*Data excerpts:*
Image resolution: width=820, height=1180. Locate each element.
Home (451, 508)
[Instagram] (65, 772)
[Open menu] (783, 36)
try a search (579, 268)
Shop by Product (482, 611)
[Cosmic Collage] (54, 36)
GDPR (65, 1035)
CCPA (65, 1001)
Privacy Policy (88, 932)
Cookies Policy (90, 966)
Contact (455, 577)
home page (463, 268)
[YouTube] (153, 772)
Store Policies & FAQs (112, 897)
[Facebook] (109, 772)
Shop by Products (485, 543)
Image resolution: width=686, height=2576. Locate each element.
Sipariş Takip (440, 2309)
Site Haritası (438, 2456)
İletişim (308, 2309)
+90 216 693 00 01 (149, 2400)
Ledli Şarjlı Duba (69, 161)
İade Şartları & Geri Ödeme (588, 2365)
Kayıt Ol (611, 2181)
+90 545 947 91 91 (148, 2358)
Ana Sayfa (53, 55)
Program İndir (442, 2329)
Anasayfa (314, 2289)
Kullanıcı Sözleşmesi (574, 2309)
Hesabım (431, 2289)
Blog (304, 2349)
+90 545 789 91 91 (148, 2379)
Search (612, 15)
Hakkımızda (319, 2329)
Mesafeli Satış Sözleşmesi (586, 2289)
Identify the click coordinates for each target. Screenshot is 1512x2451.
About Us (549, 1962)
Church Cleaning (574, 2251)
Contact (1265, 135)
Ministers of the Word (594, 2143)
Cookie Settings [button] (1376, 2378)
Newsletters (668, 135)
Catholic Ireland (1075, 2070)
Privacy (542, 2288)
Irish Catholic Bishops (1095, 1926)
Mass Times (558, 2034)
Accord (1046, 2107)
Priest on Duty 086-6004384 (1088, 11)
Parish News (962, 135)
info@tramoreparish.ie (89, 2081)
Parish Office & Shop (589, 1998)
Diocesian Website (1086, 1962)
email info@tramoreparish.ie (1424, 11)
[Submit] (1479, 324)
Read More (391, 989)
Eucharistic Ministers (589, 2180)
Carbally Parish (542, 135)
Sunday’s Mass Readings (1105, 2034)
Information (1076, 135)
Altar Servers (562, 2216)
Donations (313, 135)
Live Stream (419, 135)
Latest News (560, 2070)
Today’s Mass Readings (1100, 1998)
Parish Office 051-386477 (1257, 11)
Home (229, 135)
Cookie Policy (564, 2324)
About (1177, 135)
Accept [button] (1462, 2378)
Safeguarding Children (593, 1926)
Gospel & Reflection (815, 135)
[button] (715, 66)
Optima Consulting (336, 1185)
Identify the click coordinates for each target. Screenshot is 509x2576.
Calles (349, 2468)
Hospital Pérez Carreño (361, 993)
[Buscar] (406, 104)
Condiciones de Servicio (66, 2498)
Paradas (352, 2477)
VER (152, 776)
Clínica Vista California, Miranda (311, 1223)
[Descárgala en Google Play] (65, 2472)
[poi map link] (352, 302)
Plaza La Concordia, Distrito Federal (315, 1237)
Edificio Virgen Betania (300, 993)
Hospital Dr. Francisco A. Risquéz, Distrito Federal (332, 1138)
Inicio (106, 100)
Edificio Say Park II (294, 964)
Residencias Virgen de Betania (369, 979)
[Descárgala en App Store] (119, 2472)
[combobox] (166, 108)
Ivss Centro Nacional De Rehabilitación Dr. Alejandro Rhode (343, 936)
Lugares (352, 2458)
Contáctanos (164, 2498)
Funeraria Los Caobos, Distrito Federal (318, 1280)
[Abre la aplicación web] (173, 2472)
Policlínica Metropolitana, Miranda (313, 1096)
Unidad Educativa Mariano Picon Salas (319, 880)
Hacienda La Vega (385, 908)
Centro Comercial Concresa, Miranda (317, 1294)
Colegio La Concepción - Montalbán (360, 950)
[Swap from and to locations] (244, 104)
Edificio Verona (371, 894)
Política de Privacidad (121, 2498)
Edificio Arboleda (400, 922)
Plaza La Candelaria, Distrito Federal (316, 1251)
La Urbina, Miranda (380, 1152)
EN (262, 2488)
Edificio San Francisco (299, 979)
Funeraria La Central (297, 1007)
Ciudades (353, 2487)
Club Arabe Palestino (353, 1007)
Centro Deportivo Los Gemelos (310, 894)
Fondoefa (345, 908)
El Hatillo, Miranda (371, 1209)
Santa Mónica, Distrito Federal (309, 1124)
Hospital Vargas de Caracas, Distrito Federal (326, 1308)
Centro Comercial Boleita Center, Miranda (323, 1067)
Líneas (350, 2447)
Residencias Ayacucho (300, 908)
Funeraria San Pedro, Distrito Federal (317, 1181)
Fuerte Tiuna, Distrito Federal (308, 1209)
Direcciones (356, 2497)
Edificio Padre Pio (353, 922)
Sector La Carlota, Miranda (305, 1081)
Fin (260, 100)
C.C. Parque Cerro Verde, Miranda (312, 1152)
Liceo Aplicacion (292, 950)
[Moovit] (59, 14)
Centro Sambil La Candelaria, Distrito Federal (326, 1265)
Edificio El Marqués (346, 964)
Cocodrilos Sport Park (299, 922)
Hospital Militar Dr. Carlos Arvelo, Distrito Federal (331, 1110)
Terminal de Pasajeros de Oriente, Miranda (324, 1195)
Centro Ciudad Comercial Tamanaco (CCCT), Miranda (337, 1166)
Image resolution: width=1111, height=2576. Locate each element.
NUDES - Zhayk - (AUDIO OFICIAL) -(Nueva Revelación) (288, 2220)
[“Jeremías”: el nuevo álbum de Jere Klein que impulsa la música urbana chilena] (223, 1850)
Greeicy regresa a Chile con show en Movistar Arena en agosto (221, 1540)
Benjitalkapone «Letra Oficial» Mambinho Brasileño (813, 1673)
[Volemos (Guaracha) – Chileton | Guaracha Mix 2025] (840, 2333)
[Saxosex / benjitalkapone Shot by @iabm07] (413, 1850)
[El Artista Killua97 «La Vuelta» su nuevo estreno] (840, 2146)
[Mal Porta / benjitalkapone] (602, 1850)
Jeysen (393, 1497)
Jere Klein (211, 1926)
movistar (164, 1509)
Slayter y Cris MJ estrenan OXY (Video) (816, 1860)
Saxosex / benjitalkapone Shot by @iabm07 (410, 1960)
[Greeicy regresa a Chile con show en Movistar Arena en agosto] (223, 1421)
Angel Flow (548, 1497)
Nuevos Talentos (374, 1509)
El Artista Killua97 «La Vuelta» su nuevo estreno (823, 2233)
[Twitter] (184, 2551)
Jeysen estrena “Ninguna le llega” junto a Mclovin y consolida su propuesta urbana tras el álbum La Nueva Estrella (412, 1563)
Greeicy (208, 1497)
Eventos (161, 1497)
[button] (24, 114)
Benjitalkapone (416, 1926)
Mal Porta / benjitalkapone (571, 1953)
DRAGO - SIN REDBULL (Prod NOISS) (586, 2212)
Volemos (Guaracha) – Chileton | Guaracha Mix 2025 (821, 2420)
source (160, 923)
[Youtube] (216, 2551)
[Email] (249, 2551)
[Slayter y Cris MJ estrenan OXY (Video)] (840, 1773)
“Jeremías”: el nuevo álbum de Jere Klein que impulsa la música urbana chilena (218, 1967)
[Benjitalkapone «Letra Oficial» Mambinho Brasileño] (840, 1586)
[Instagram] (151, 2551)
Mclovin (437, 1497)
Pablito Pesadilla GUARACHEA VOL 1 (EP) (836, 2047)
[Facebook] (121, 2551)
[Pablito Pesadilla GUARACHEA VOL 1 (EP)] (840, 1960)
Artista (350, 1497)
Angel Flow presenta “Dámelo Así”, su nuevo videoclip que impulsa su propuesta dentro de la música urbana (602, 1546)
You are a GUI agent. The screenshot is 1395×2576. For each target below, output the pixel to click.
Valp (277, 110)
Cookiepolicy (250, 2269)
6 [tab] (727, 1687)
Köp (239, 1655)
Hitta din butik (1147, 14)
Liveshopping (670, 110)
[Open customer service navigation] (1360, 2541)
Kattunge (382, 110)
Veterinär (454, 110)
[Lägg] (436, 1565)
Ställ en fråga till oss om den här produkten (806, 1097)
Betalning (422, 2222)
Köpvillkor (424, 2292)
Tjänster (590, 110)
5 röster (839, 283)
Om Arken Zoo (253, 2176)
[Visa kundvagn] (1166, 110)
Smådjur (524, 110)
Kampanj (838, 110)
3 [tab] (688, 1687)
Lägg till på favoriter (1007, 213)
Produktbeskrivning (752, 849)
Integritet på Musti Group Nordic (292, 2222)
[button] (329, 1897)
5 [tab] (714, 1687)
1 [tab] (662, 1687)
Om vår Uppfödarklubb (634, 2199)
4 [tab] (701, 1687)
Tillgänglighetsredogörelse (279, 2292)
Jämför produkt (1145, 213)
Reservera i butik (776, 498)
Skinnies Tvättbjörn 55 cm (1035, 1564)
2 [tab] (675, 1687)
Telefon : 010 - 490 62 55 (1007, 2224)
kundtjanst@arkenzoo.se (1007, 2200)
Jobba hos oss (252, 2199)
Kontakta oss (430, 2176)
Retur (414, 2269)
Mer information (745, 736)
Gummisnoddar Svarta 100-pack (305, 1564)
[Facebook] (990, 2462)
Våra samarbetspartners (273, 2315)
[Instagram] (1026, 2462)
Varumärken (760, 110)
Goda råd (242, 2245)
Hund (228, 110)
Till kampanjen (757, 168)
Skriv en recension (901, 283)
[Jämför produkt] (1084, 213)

*Exercise objective:* Referring to the material above, set down exactly the lines between the line with "Hitta din butik (1147, 14)" and the line with "5 röster (839, 283)", inclusive, and no other lines.

*Output:*
Hitta din butik (1147, 14)
Liveshopping (670, 110)
[Open customer service navigation] (1360, 2541)
Kattunge (382, 110)
Veterinär (454, 110)
[Lägg] (436, 1565)
Ställ en fråga till oss om den här produkten (806, 1097)
Betalning (422, 2222)
Köpvillkor (424, 2292)
Tjänster (590, 110)
5 röster (839, 283)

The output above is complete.